Nothing is evil in the beginning

Unless you write of a child born from a demon or someone like an Orc, your villain was not always the way he becomes later. Anakin Skywalker was not always Darth Vader. Sméagol was not always Gollum. There were steps your villain took, choices he made, events that happened to him that took their toll.

What mistakes did he make? What good decisions did he not make that he should have? Does he think of himself as evil or merely rejected, misunderstood, victimized? Does he regret what he did but does not think he can be forgiven or made right again, so he merely continues down the dark path rather than seek the strength and courage to turn around?

A villain can give the hero a chance to be a greater one

A great villain tests the mettle of the hero, physically, emotionally, psychologically, and spiritually.

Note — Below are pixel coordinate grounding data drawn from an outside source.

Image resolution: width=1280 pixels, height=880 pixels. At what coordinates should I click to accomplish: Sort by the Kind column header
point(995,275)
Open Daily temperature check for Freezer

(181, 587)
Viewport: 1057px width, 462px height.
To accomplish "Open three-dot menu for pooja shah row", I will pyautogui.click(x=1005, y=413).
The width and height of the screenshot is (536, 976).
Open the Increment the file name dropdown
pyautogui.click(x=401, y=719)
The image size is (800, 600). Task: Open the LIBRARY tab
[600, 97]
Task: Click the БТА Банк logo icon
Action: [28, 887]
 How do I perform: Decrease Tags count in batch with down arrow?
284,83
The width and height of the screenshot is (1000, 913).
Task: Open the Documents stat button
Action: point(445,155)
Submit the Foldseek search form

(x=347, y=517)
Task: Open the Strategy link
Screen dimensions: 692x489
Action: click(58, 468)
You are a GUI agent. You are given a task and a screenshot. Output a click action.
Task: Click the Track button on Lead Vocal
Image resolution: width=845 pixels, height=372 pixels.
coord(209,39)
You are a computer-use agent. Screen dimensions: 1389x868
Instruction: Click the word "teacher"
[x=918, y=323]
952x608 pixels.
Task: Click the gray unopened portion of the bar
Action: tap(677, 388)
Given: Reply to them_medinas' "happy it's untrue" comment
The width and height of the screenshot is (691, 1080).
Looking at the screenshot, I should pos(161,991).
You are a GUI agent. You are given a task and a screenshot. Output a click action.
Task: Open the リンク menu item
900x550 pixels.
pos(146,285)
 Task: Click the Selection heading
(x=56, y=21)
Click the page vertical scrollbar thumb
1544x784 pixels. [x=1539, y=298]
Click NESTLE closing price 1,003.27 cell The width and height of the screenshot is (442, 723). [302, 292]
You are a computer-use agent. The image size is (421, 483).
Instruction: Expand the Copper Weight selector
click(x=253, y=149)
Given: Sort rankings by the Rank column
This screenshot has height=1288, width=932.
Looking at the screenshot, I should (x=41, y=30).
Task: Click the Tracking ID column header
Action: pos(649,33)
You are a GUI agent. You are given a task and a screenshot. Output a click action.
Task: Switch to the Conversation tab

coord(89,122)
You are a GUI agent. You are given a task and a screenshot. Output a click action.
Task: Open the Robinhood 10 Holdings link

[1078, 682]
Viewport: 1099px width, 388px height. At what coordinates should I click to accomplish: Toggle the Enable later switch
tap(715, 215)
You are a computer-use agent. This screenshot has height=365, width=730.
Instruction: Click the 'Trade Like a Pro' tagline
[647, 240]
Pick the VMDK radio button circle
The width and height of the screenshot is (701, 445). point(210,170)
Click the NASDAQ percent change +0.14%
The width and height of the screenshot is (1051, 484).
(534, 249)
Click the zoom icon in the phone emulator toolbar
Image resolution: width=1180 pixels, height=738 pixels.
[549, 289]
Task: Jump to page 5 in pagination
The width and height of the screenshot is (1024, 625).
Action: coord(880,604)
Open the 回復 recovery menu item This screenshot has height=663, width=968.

Those who read The Hobbit and hear more from Gandalf, as they listen over Frodo’s shoulder in The Fellowship of the Ring, know Gollum is a murderer and a cannibal. Frodo’s first reaction is to bluntly say it was a pity that Bilbo had not killed the wicked creature. But upon seeing Gollum himself, the pity he firmly rejected before wells up in his heart and restrains his hand, just as it had for Bilbo decades before. Their mercy enables others to give their own, extends the time to find a ‘cure’ for Gollum, and ultimately saves Middle-earth from falling under the Shadow. That they, especially Frodo, work toward the betterment of their enemy gives them greater moral stature as heroes. The same could be said for Luke Skywalker, who suffers terribly because of Vader but later risks his life and soul in order to save his father.

What effect would such love and compassion have on your own villain? What effect would it have on your hero?

It’s not easy being evil

Frodo tells Sam about Sméagol in The Two Towers movie, “You have no idea what it did to him. What it’s still doing to him.” Because he is now a Ring-bearer himself, he knows the hellish torment the wretched creature has suffered for centuries. This insight stirs him to pity his shadow and guide and to try to aid him to overcome the evil that has so enslaved him.

What can your villain teach your hero? What can your hero teach your villain? What link can form between the two because of shared anguish?

Even Sam, who never liked or trusted Gollum from the beginning, has pity for him in the end, because he briefly bore the Ring. What can your hero see in his adversary and realize he looks into a mirror and sees something he once was or could become? Did he once face the same temptation or choice that your villain did but made a different decision and can show his foe how to come back from evil?

Remembering Gandalf’s words about hope for Gollum’s cure, Frodo actively works towards it because he sees beyond and behind Gollum to Sméagol. This is who he wishes to save. His loving care brings the ruined hobbit to the brink of return.

Girls allowed

Your villain may not be a guy at all but a woman.

Just as Frodo places himself in peril to show kindness and compassion to Sméagol, Luke Skywalker does the same for Mara Jade, who has a fascinating story arc in the expanded Star Wars universe. As the Emperor’s Hand, she receives one last command to kill Luke, as the second Death Star is about to explode. After she meets him, she makes her intention quite clear to him and to Leia, yet she purposely blows several opportunities because Luke shows that he cares for her. Her complex journey demonstrates once more what love for one’s enemy can accomplish.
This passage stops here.